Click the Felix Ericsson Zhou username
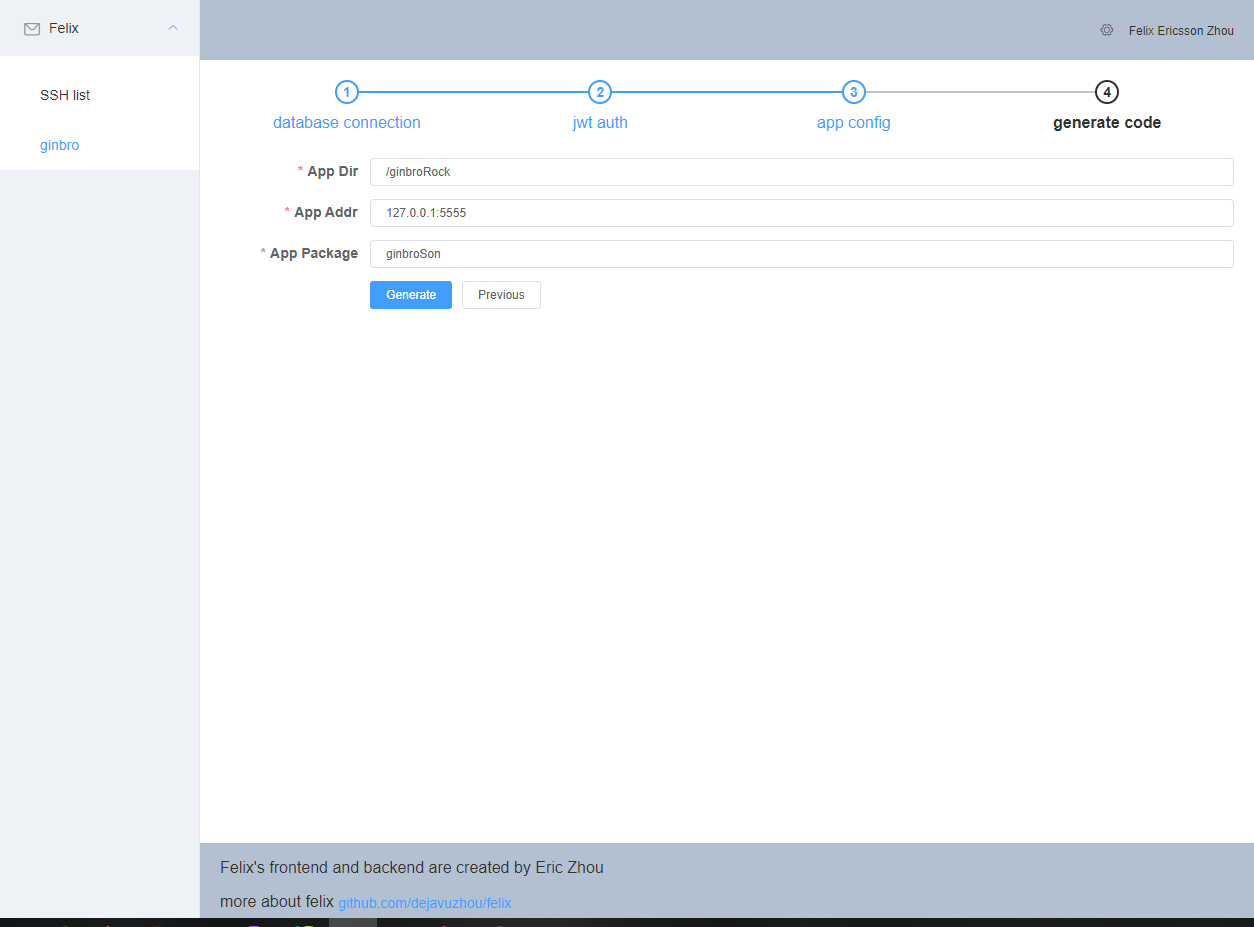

● ● ● ● ● ● ●

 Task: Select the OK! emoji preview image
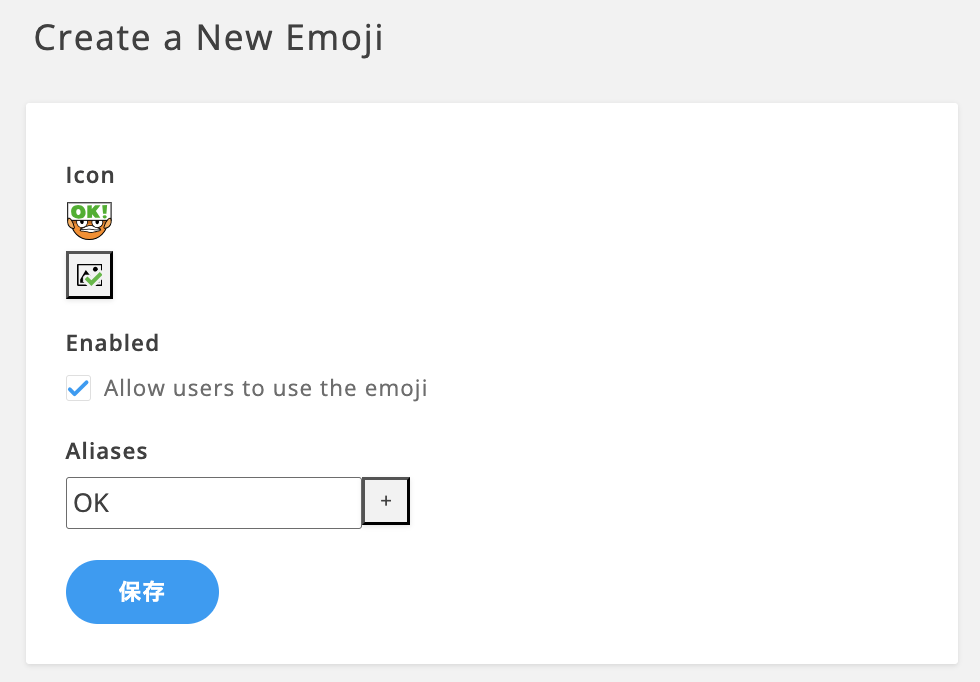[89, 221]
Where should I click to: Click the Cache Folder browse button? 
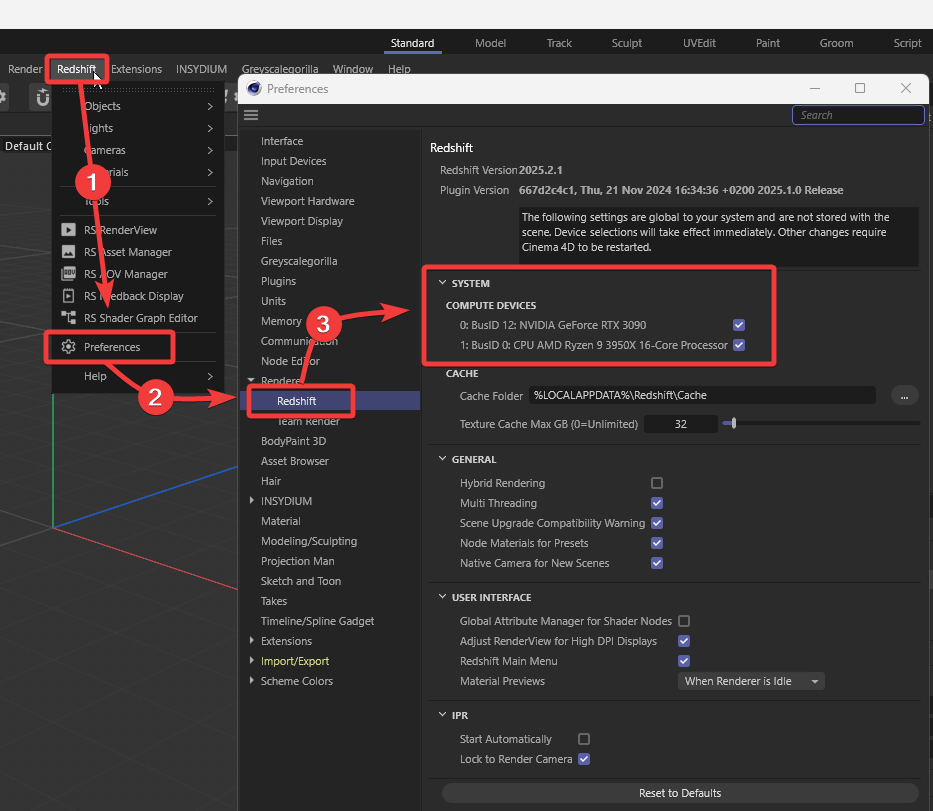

● ● ● ● ● ● ●

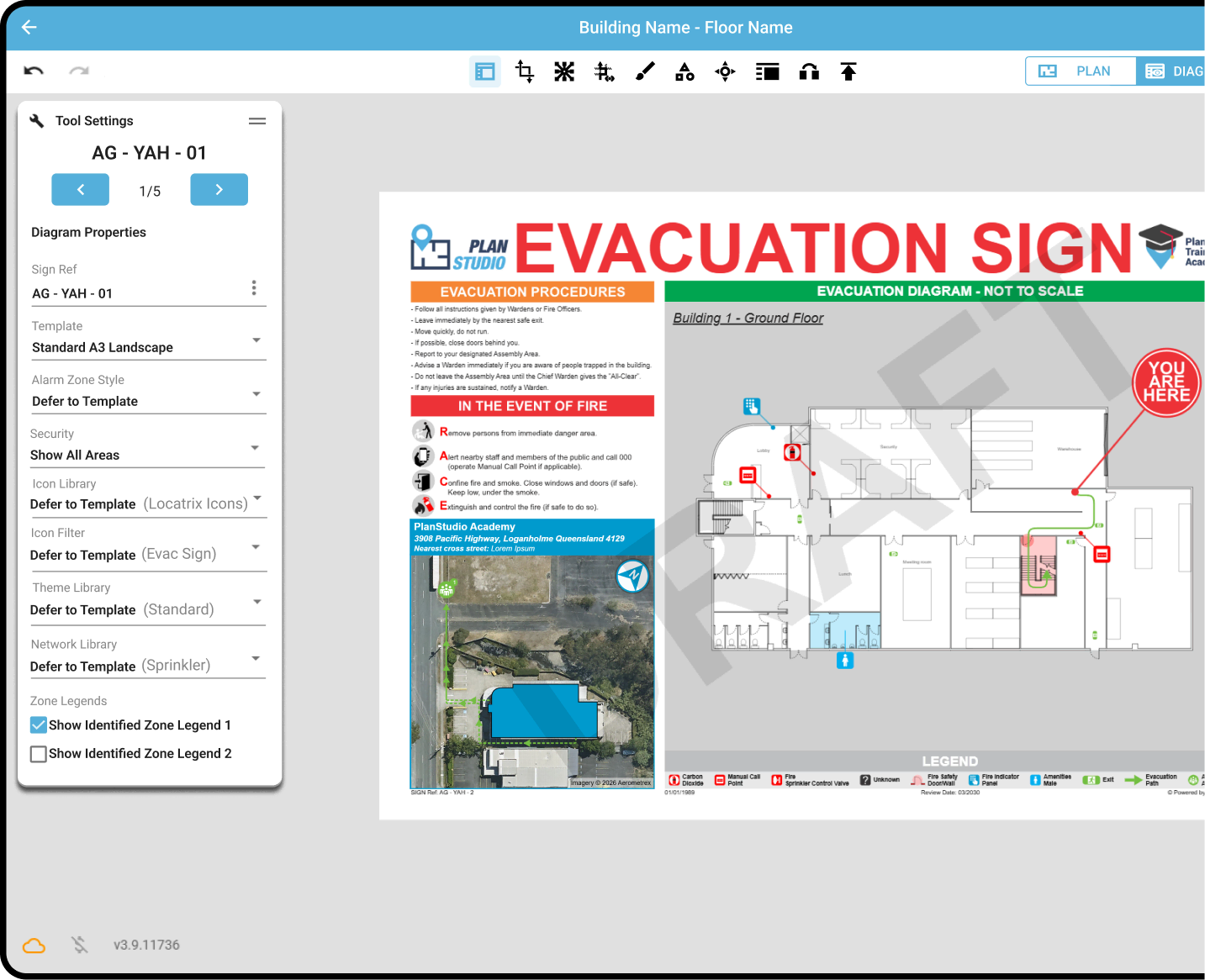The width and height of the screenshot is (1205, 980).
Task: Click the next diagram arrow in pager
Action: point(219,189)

● ● ● ● ● ● ●

== What to work on ==
Reproduce exactly the lines above that run from the one with "Task: Select the OK! emoji preview image" to the one with "Where should I", both included, leaving pictures out.

== Task result ==
 Task: Select the OK! emoji preview image
[89, 221]
Where should I click to: Click the Cache Folder browse button? 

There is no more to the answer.